By the time we broke up, we had a complex, unspoken system of rules that all boiled down to me needing to do what he said, or I’d face several days of the silent treatment from him. I was so isolated and cowed that the silent treatment was terrifying. Our sex life was really creepy and abusive—I didn’t have any choice about having sex, the sex was often painful and never loving, and he dismissed any feedback from me as not being in sync with what other lovers had told him (“No one else complained about that hurting—you’re just so sensitive”). For the last few years we were together, sex generally consisted of him just fucking me while he called me names.

I was exhausted and numb. I thought there was something deeply wrong with me. Everyone else thought we had a great marriage. I was too embarrassed to tell anyone that his pet name for me was “cuntola” and that he would storm out of the room if I came to bed after him. I was only 16 when I first started seeing him, so I also thought maybe this was all normal. And he was 12 years older than me, so I tended not to question him—surely he was right, as he was more experienced than me. Really he was just a hugely insecure and not very intelligent asshole who had found the perfect victim.

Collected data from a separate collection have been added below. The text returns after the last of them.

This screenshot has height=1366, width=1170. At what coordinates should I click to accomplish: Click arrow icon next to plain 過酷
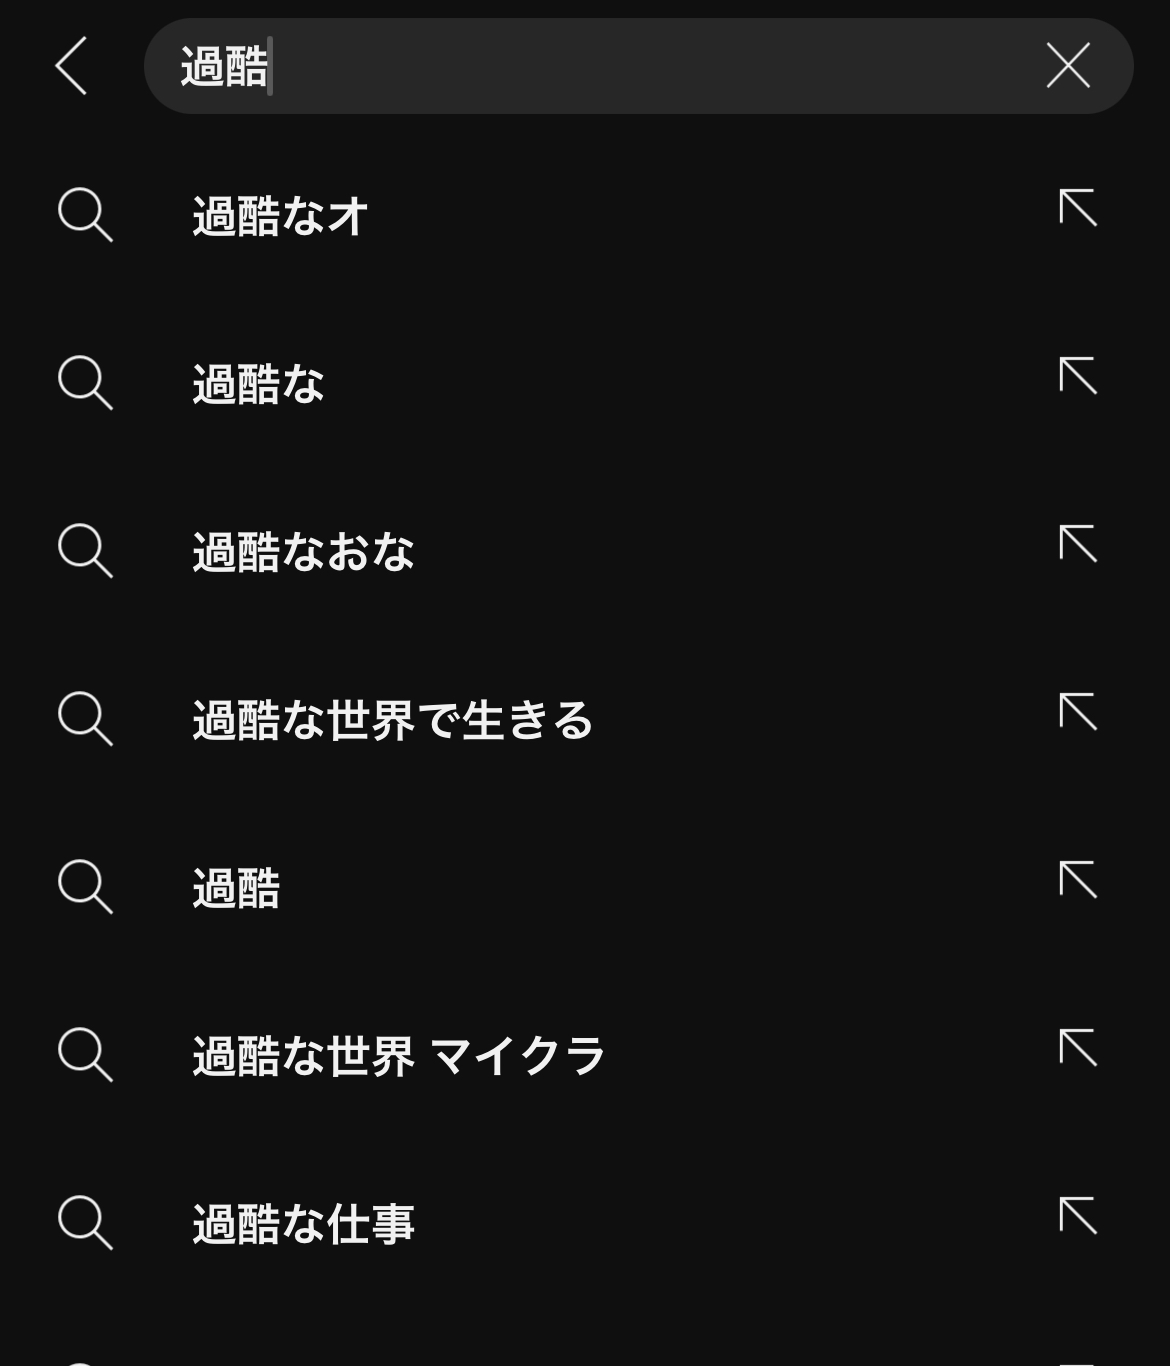tap(1078, 881)
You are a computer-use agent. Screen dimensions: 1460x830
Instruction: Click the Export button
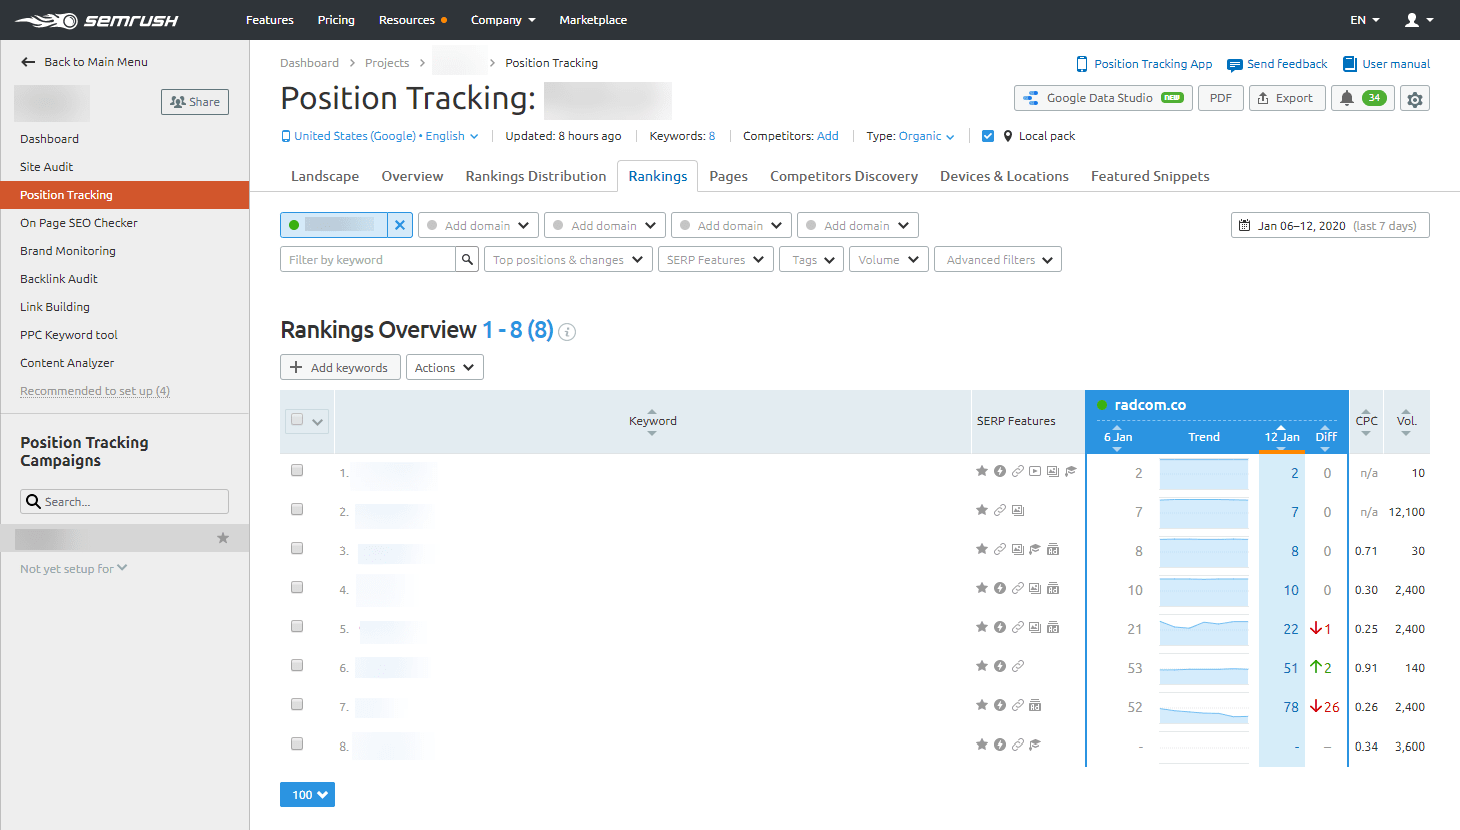[1287, 98]
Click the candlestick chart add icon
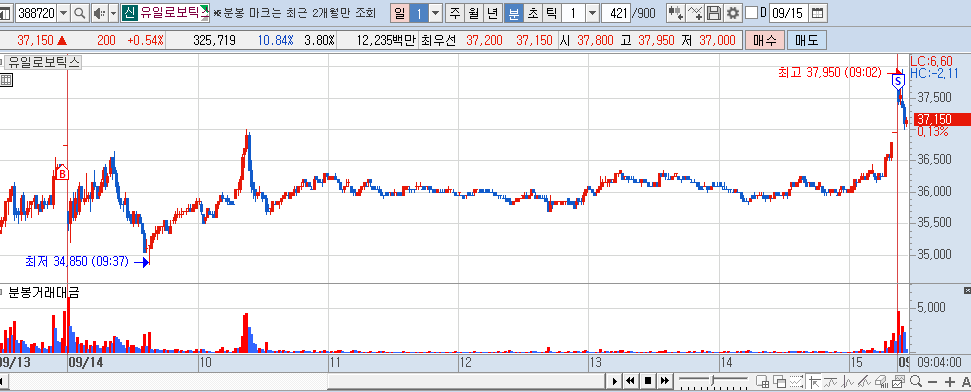 pyautogui.click(x=676, y=13)
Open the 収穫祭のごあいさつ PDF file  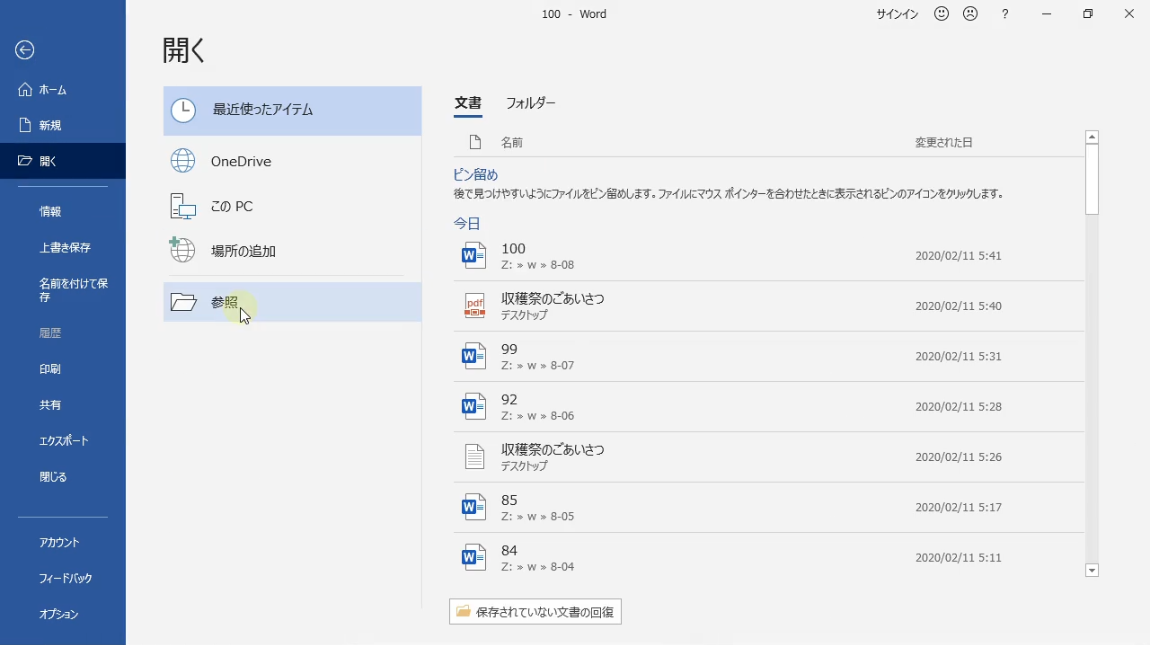pos(552,305)
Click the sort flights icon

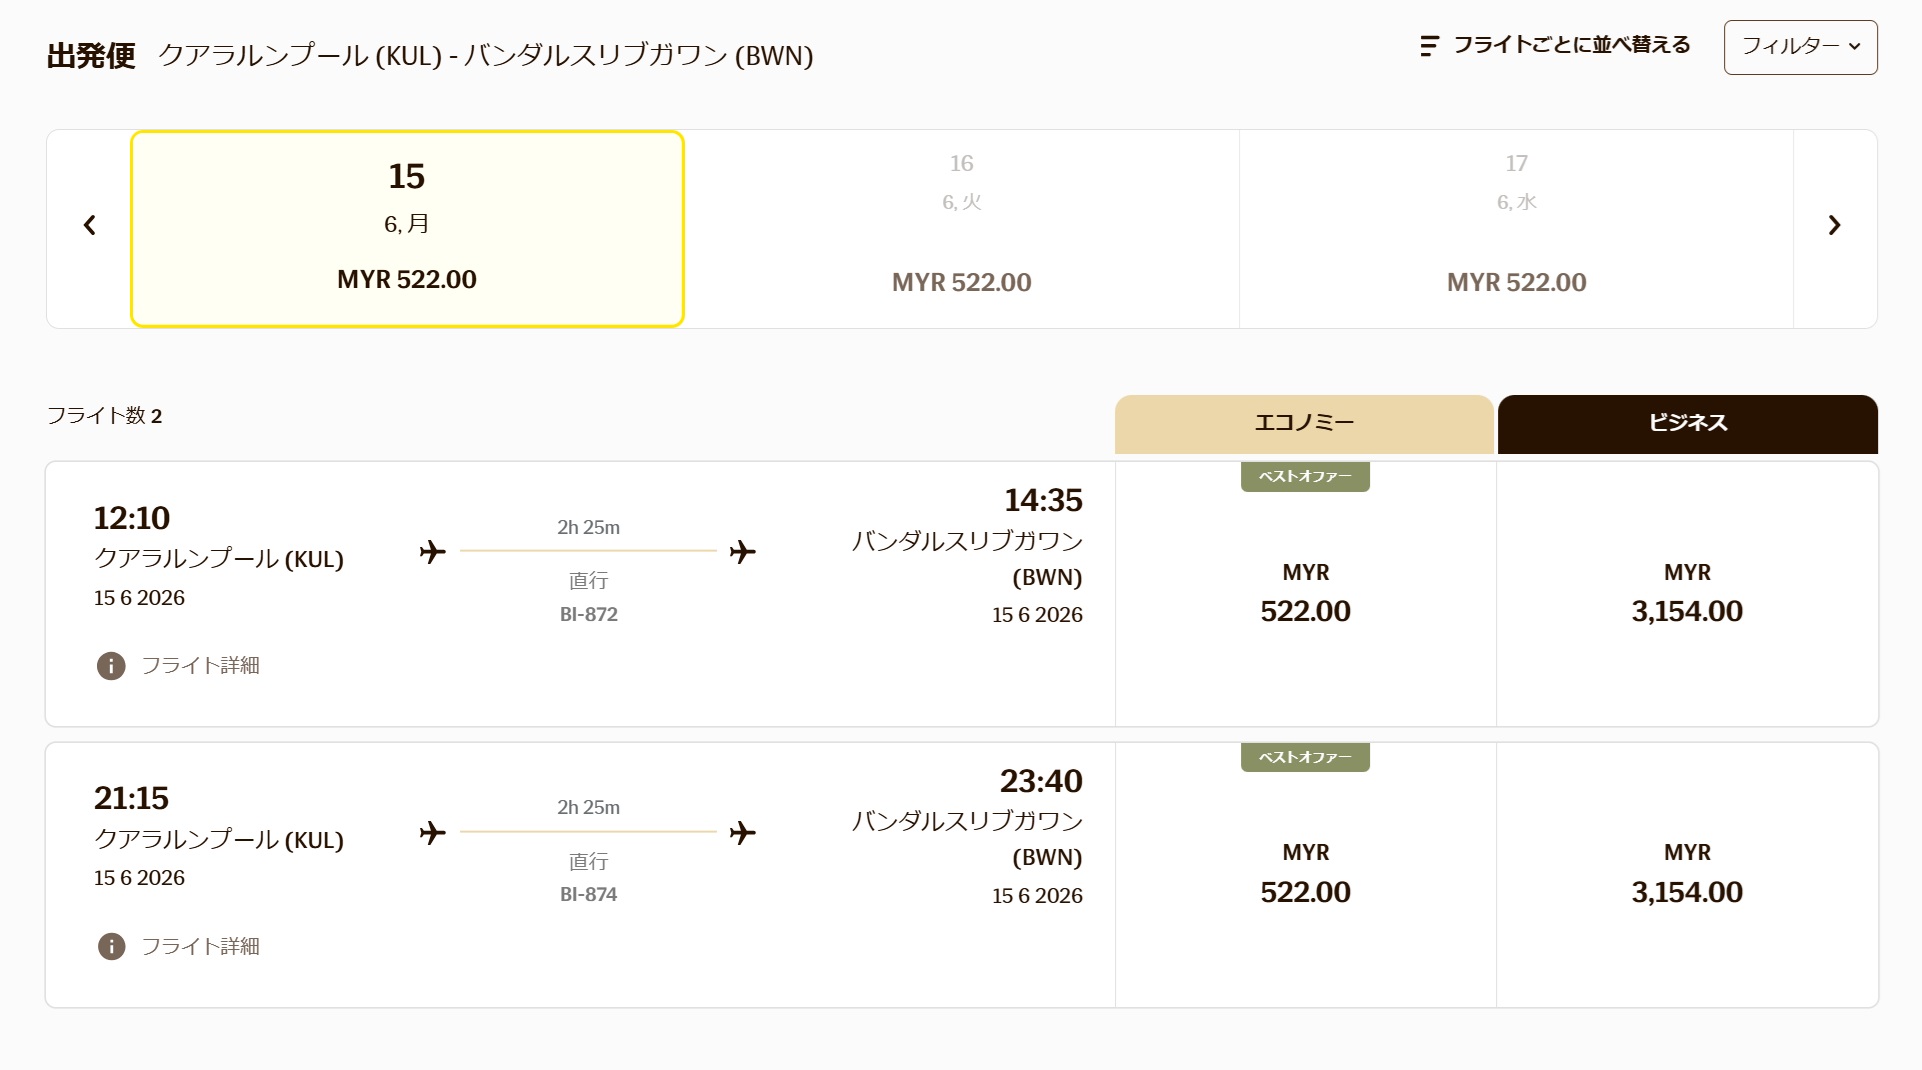pyautogui.click(x=1429, y=46)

When I left him he assaulted me, of course. I was only 30 years old, the mother of a small child, and completely messed up. Interacting with men was stressful (was I doing the wrong thing? would I get in trouble?), I was having flashbacks, and I was nearly friendless. Ten years and lots of counseling later, I’m in a loving marriage with a man who is fun and kinky and tender in bed, who tells me he loves me and that I’m beautiful every day, who encourages me to have friends, and who never tries to shame or force me into having sex or otherwise behaving the way he wants me to. Consequently, we have a healthy, explorative, fun, and bountiful sex life—and married life. I don’t think the scars of my first marriage will ever be completely gone (my last flashback was only about two years ago), but I’m grateful I got out of there in one piece. I’m not numb anymore; I can experience deep joy, and often do.

Sorry Dan, this was long, but I’ve always hoped I could help someone else avoid the mess I got into. I hope if you choose to use any of this letter, that someone recognizes their own situation and (very carefully) gets out of it.